IRBIL, Iraq — American warplanes and drones struck Islamist militants in northern Iraq on Friday, putting the U.S. military back in action in the skies over Iraq less than three years after the troops withdrew and President Obama declared the war over.
The airstrikes were limited in scope but helped temper rising concerns across the predominantly Kurdish region as militants with the extremist Islamic State in Iraq and Syria pushed through towns and villages and sent tens of thousands of civilians fleeing for their lives.
The airstrikes also presented the first significant challenge to months of unchecked expansion by the al-Qaeda offshoot, which has swept through much of Iraq and into parts of neighboring Syria in the last year.
The ISIS militants have annihilated opponents, captured valuable resources, and declared the creation of an Islamic caliphate in a nation-sized chunk of territory.
In Washington, the Pentagon announced three separate strikes by multiple aircraft against militant positions it said were firing on Kurdish forces protecting Irbil, saying they had “successfully eliminated” artillery, a mortar position, and a convoy of extremist fighters.
U.S. officials emphasized that the American intervention is designed narrowly to protect American diplomats and officials living in Irbil, where a large U.S. consulate has been swelled by evacuees from the embassy in Baghdad. The U.S. military also runs a joint operations center in Irbil alongside Kurdish forces.
“There are American military and diplomatic personnel in Irbil,” White House spokesman Josh Earnest said. “The protection of American personnel in Iraq is a top priority and one that merits the use of military force.”
He said the authorization for airstrikes “is very limited in scope,” but did not rule out that there may be additional strikes to protect some of the tens of thousands of members of the minority Yazidi faith trapped by ISIS fighters on Mount Sinjar.

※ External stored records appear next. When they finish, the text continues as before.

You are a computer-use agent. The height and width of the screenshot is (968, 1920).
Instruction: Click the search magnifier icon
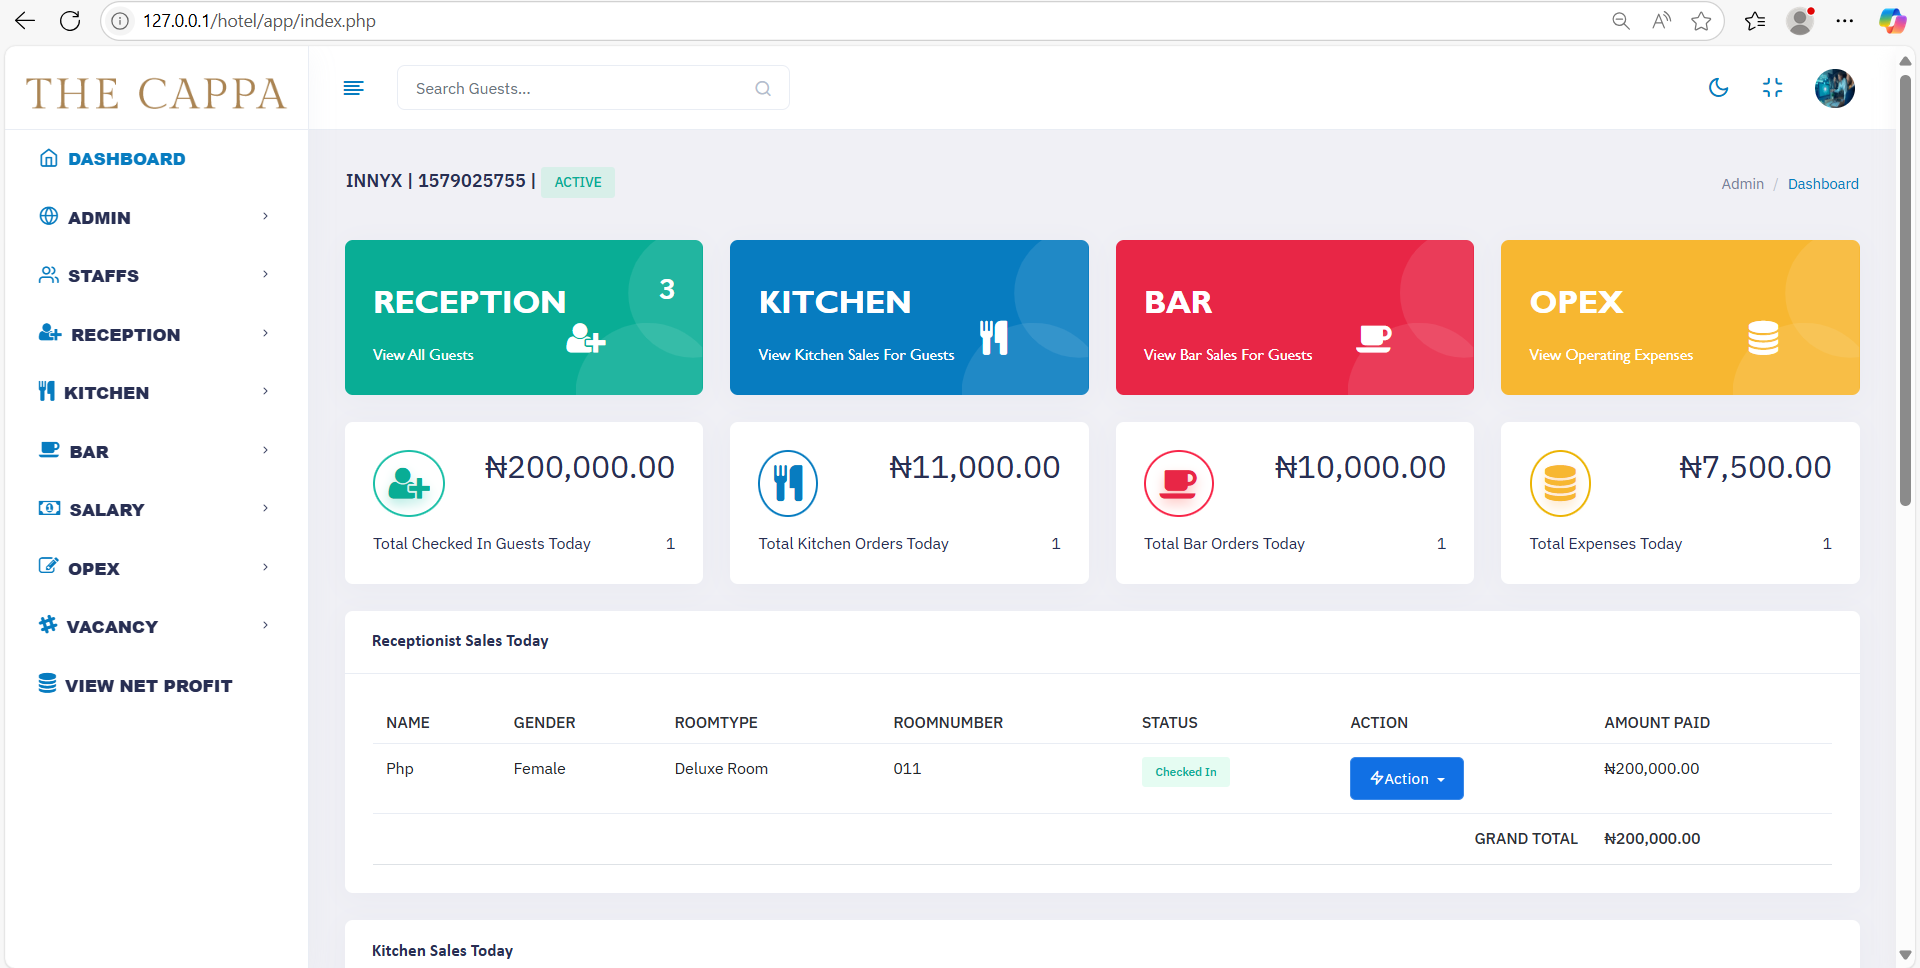coord(763,88)
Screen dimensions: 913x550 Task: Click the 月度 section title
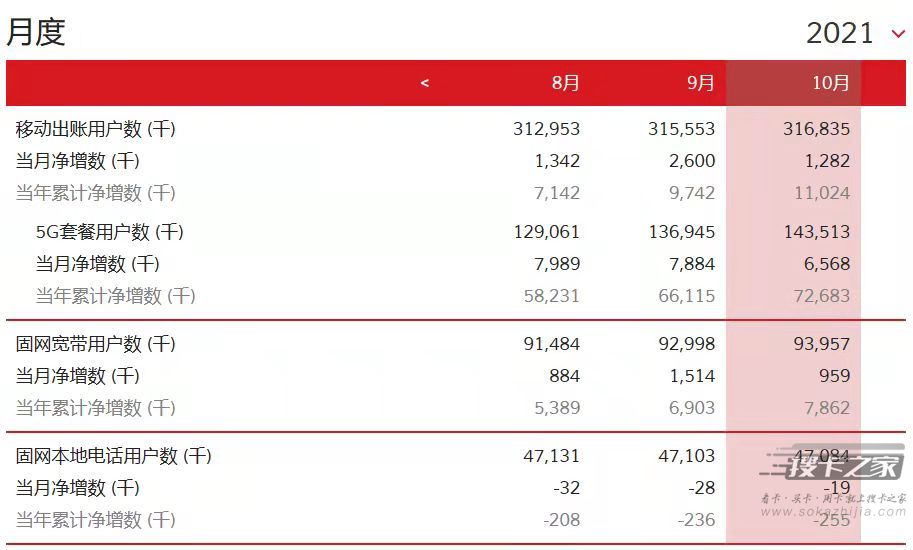click(x=36, y=32)
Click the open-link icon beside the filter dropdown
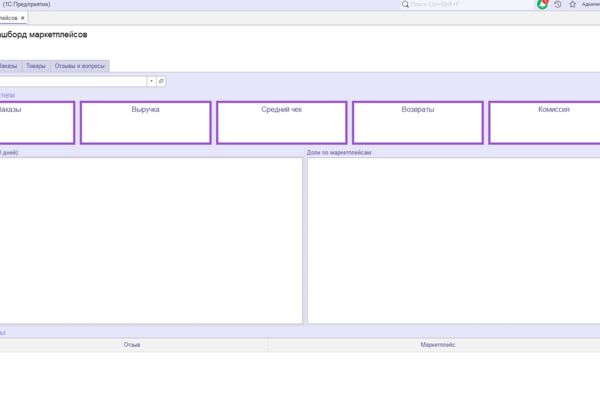Image resolution: width=600 pixels, height=400 pixels. [161, 81]
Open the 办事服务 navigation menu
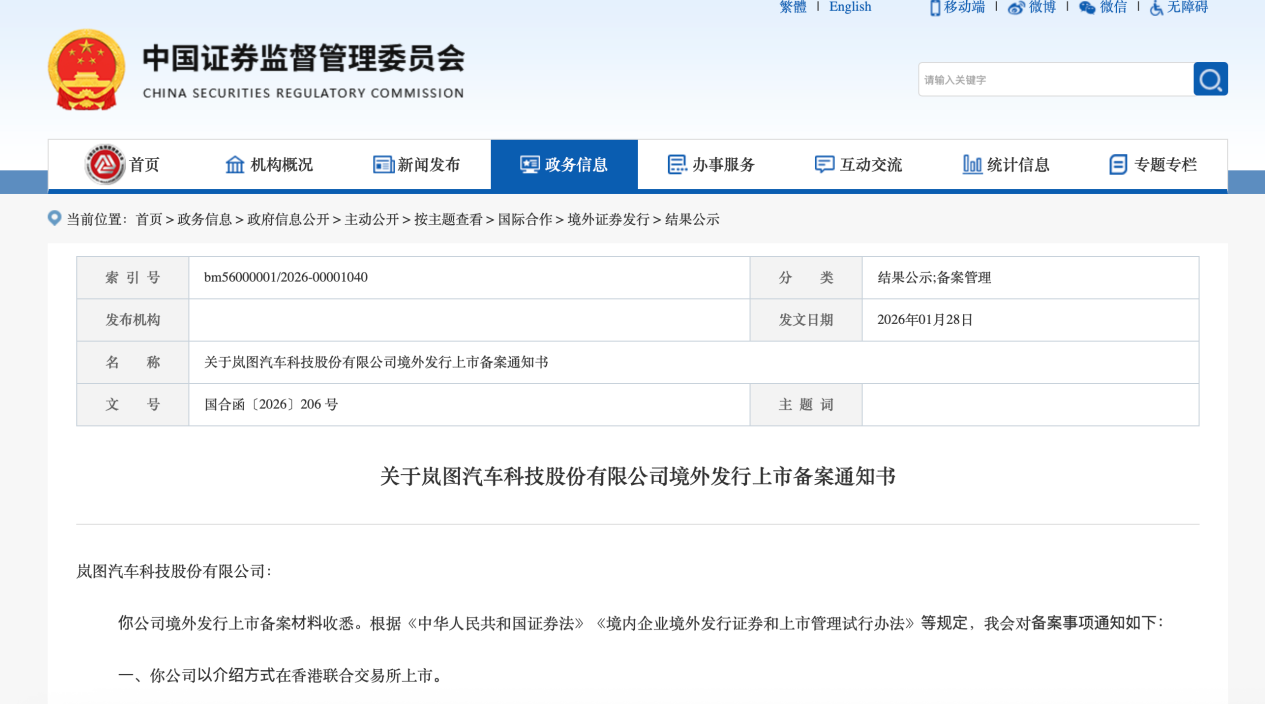 [x=713, y=163]
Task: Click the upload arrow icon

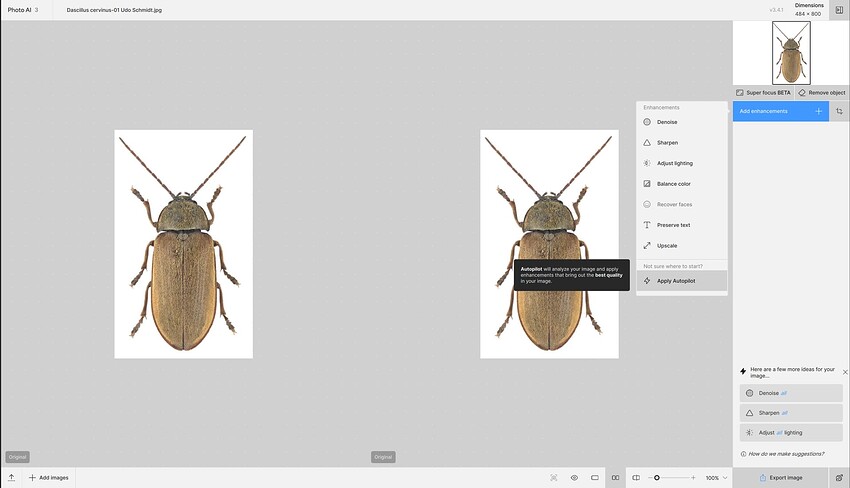Action: pos(11,478)
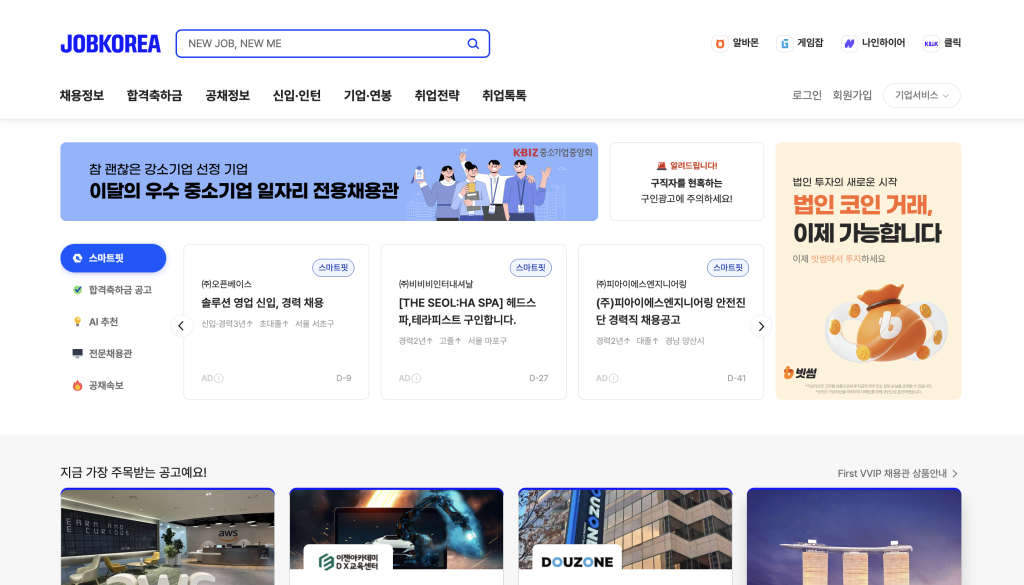Click the 로그인 link

tap(805, 95)
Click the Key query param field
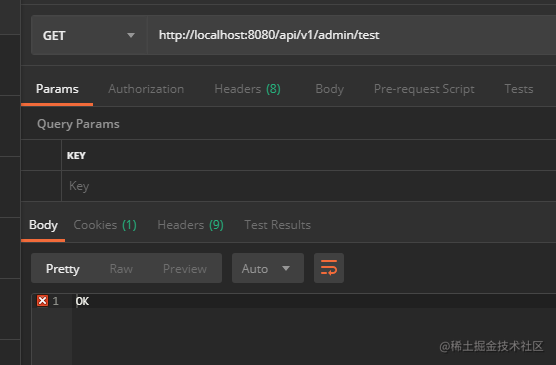556x365 pixels. 308,186
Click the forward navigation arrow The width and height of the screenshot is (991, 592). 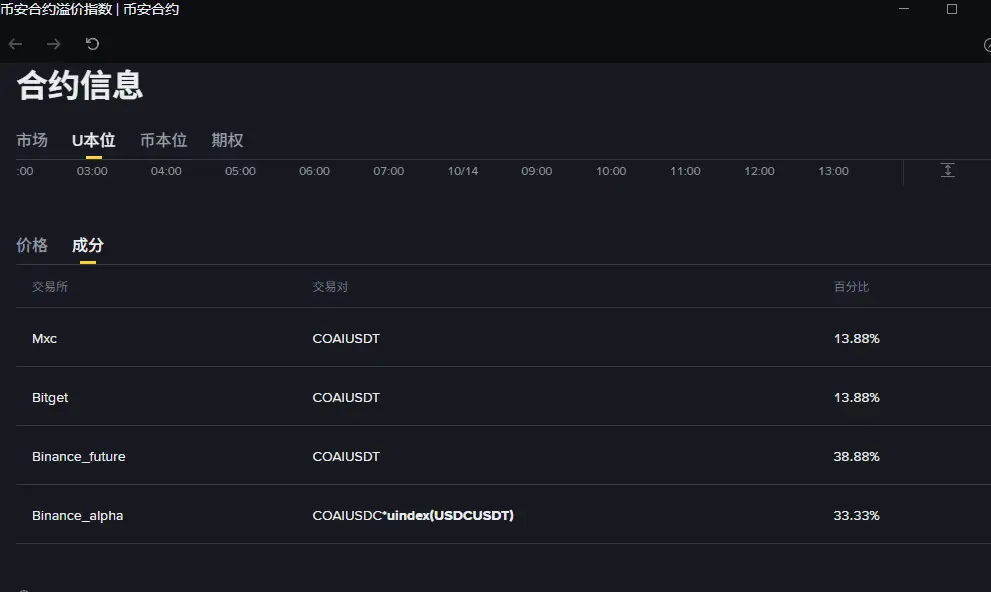coord(54,44)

The government of Iraqi Prime Minister Nouri al-Maliki requested the U.S. intervention, Mr. Earnest said.
But U.S. officials made clear that more comprehensive U.S. engagement in the battle against the militants will not happen unless feuding politicians in Baghdad establish a more inclusive government capable of resolving Sunni grievances that facilitated the rapid expansion of ISIS.
The Iraqi parliament is set to choose a new prime minister, perhaps as early as Sunday, according to U.S. officials who have made clear their preference for Mr. Maliki to stand down.
The first airstrikes occurred in the early afternoon — at dawn Washington time — and were carried out by two F/A-18 combat jets flying from the aircraft carrier USS George H.W. Bush in the Persian Gulf. The aircraft dropped 500-pound, laser-guided bombs on a mobile artillery piece that had been used to shell Kurdish positions, the Pentagon said.
The strike occurred in Makhmour, a town southwest of Irbil, according to Mahmood Haji, an official at the Kurdish Interior Ministry. Two more announced strikes occurred in late afternoon, Iraq time.
An MQ-1 Predator drone armed with Hellfire missiles struck an ISIS mortar position. When fighters returned to the site moments later, “the terrorists were attacked again and successfully eliminated,” according to Rear Adm. John Kirby, the Pentagon spokesman.
Less than an hour later, four aircraft dropped eight laser-guided bombs on a seven-vehicle convoy and a mortar position nearby, the Pentagon said. Those strikes took place near the Khazer checkpoint on the road between Mosul and Irbil, according to Mr. Haji.
As news of the airstrikes spread, jihadist fighters and supporters took to Twitter to express glee that the United States had entered the battle, threatening to shoot down planes, exact revenge, and conquer American allies elsewhere in the region.
Mr. Obama authorized the strikes in response to an ISIS offensive launched a week ago across northern Iraq, in which areas occupied mainly by members of Iraq’s ancient Christian minority, as well as the Yazidis, have been overrun.
At the same time, he dispatched U.S. military aircraft to drop food and water to the besieged Yazidis, who fled the town of Sinjar to a nearby mountain to escape the advancing militants.
Mr. Obama said airstrikes might be used to break the militant siege of the mountaintop if Kurdish forces are unable to do so.
After weeks of appealing to the United States for weapons and ammunition to help in the fight against militants, Kurdish officials expressed gratitude for the intervention.
Some Republicans criticized Mr. Obama for waiting too long as ISIS forces spread across Iraq over the last two months. Others warned Mr. Obama against expanding the effort without congressional approval.